Pick out each line of the records in which the word "Open" appears.

● Entries provided
= = = =

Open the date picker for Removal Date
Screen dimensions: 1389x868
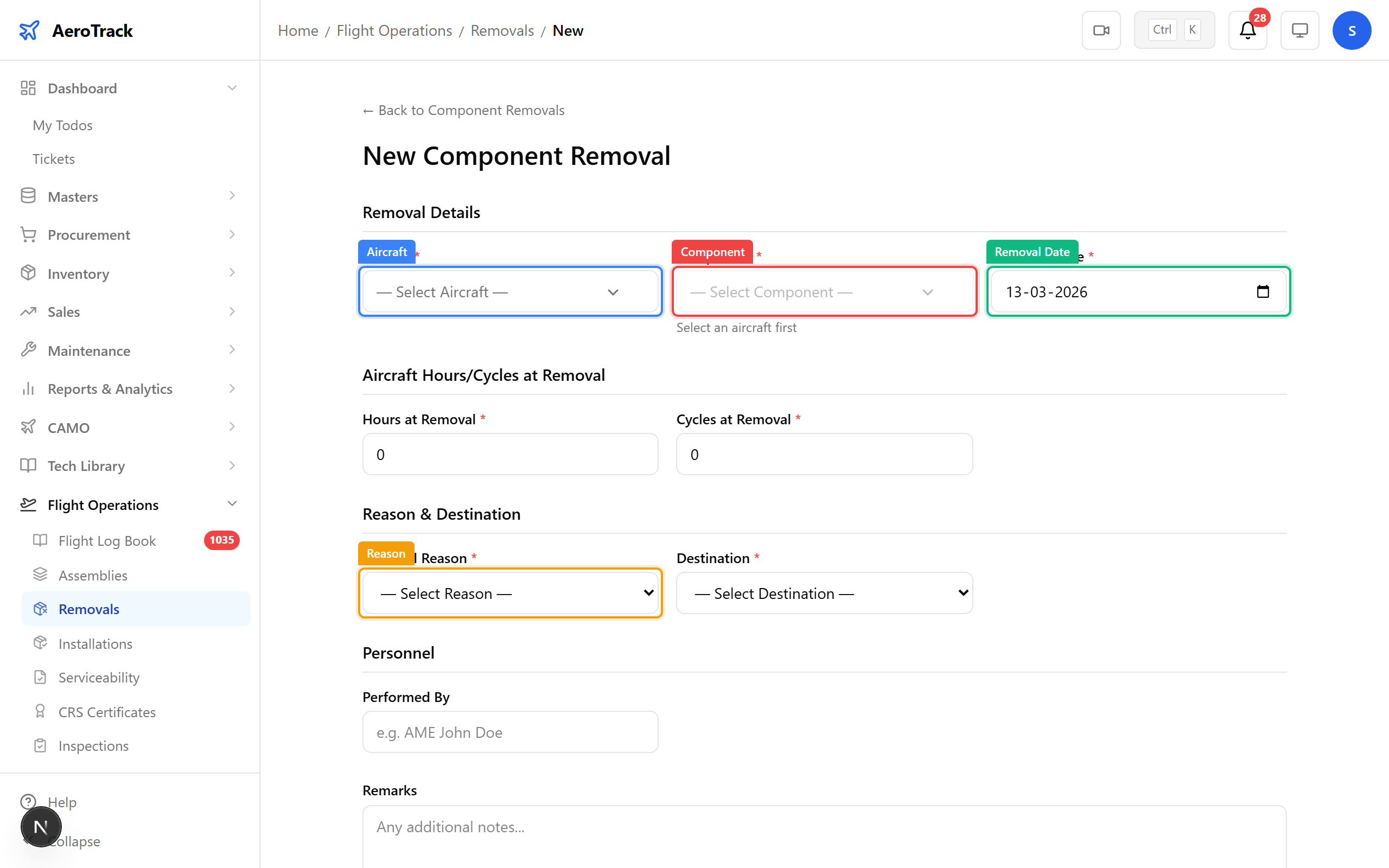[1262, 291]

= = = =

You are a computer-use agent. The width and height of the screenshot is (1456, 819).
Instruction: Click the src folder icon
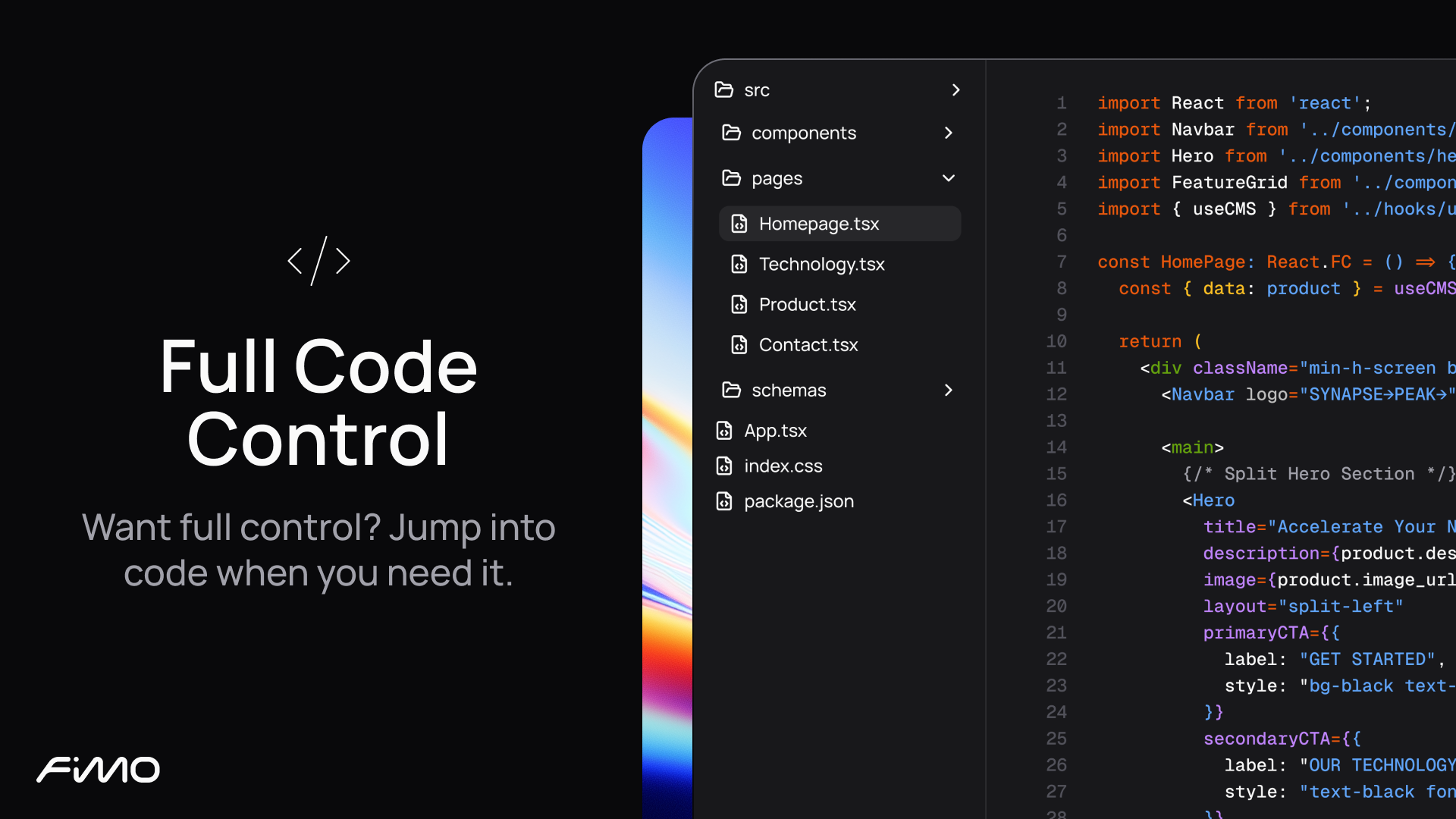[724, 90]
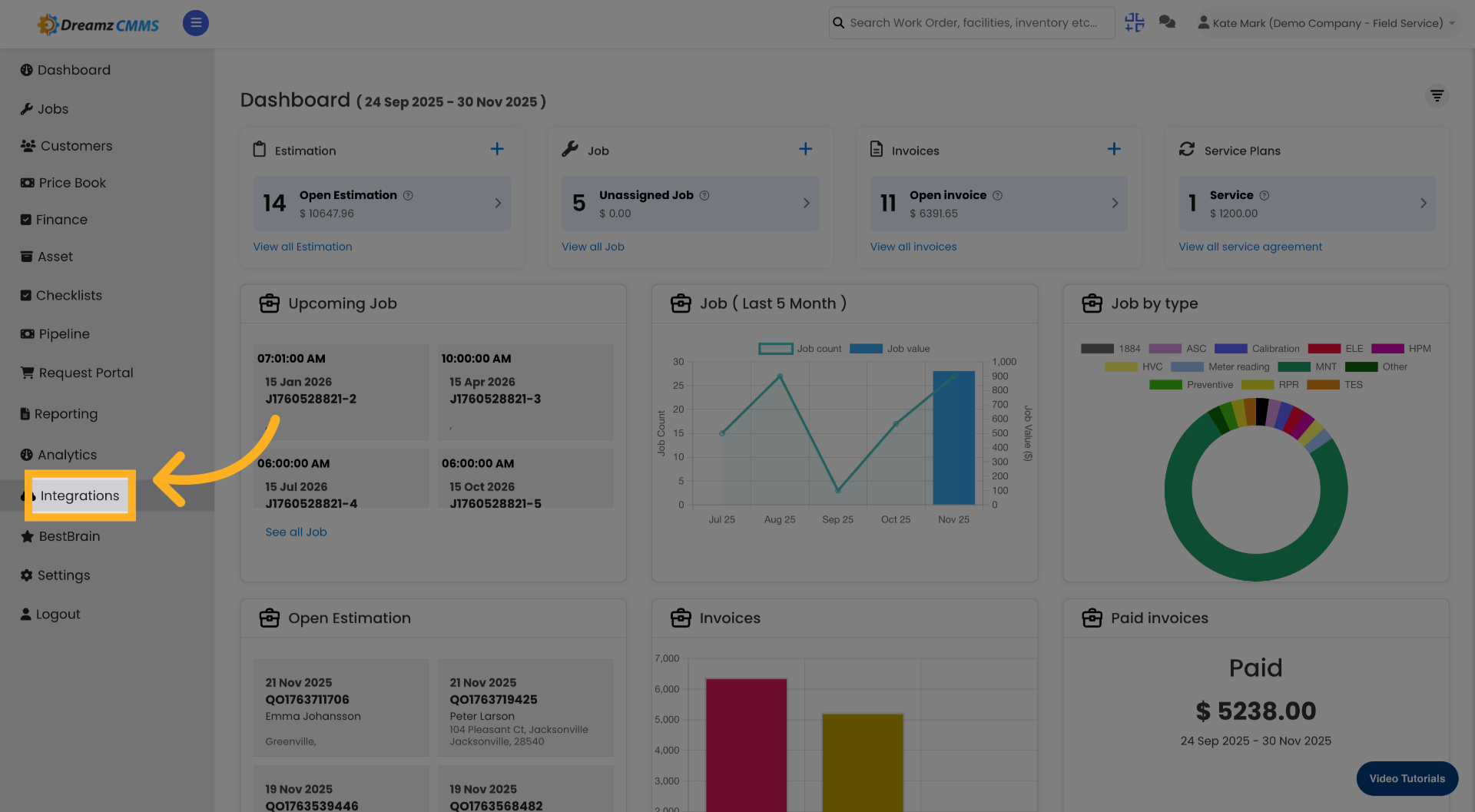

= = = =

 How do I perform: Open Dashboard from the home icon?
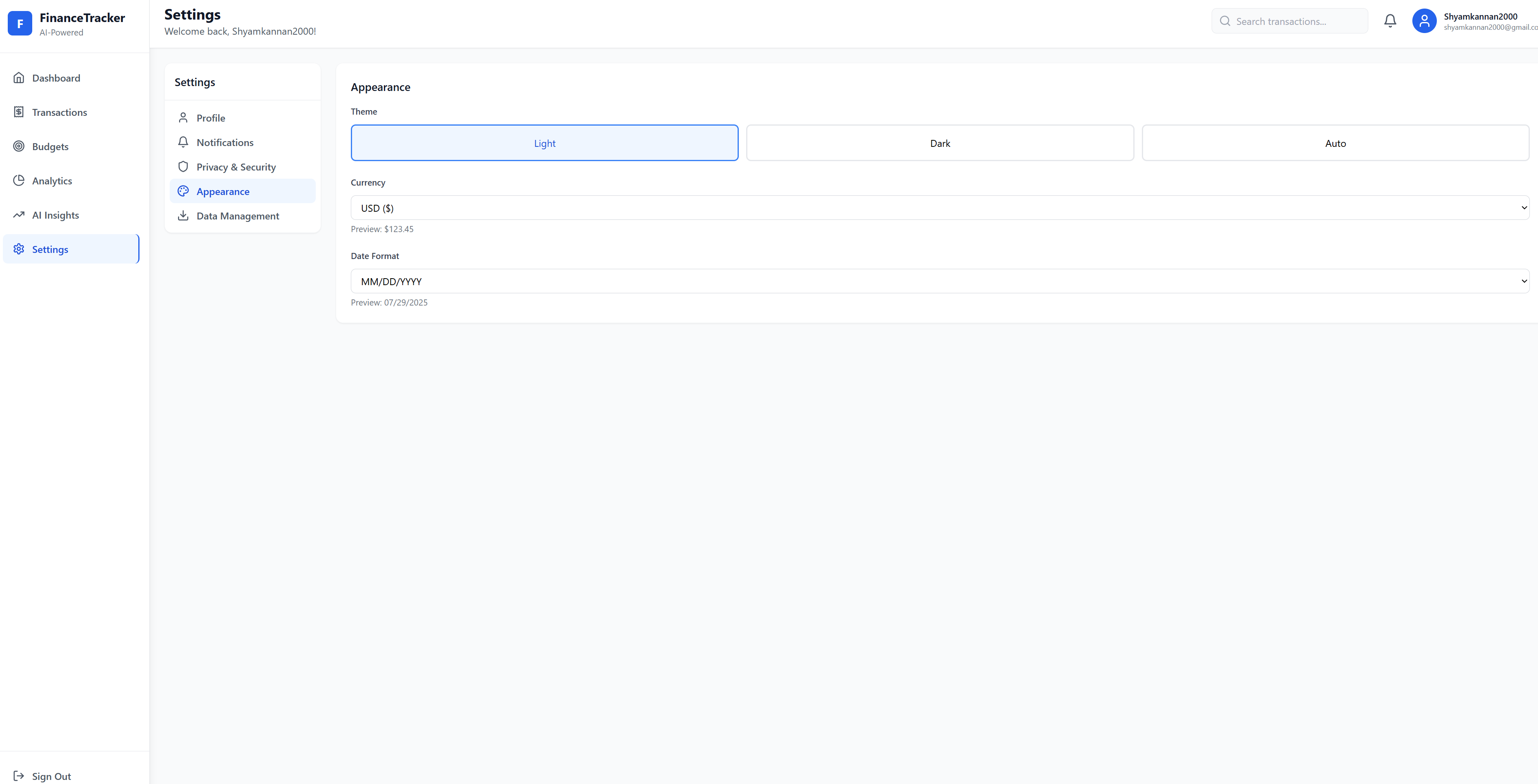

= = = =

● Answer to this task
Open the date picker for Removal Date
 How do I perform: Open Dashboard from the home icon?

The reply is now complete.